Interdisciplinary Seminar: Joseph Schafer, Census Bureau

Modeling Coarsened Categorical Variables: Techniques and Software

Presented by Joseph Schafer, United States Census Bureau

Friday, March 24
11:00 a.m. ET
Gentry 144

Coarsened data can express intermediate states of knowledge between fully observed and fully missing. For example, when classifying survey respondents by cigarette smoking behavior as 1=never smoked, 2=former smoker, or 3=current smoker, we may encounter some who reported having smoked in the past but whose current activity is unknown (either 2 or 3, but not 1). Software for categorical data modeling typically provides codes for missing values but lacks convenient ways to convey states of partial knowledge. A new R package cvam: Coarsened Variable Modeling, extends R's implementation of categorical variables (factors) and fits log-linear and latent-class models to incomplete datasets containing coarsened and missing values.
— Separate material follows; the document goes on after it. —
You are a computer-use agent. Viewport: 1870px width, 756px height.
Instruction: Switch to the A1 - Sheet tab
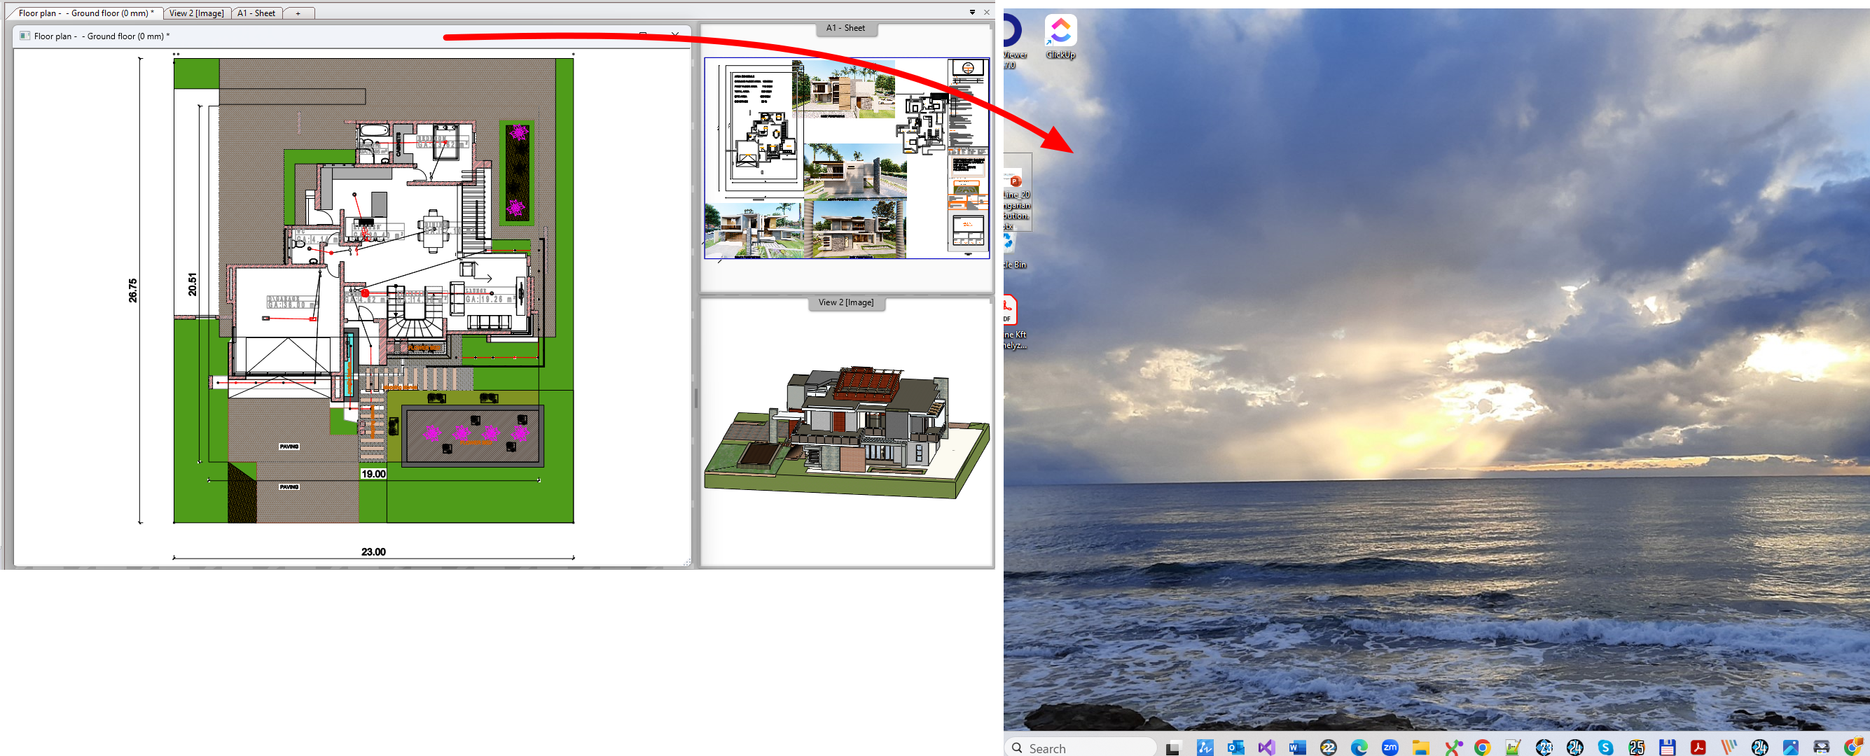(256, 13)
Methods include maximum likelihood estimation using an expectation-maximization algorithm, approximate Bayesian and Bayesian inference via Markov chain Monte Carlo. Functions are also provided for comparing models, predicting missing values, creating multiple imputations, and generating partially or fully synthetic data. In the first major application of this software, data from the U.S. Decennial Census and administrative records were combined to predict citizenship status for 309 million residents of the United States.

Speaker Bio:

Joseph L. Schafer earned a Ph.D. in Statistics from Harvard University in 1992. For two decades, he served on the faculty of the Department of Statistics at The Pennsylvania State University, and is now Senior Mathematical Statistician for Analytic Modeling in the Research and Methodology Directorate at the United States Census Bureau. He has authored three books and dozens of articles in statistics, biostatistics, survey methodology, quantitative psychology, prevention research and other fields. His research interests include missing data, computational statistics, software development, Bayesian analysis, longitudinal data, latent-variable modeling and causal inference. He currently serves on the Federal Committee for Statistical Methodology.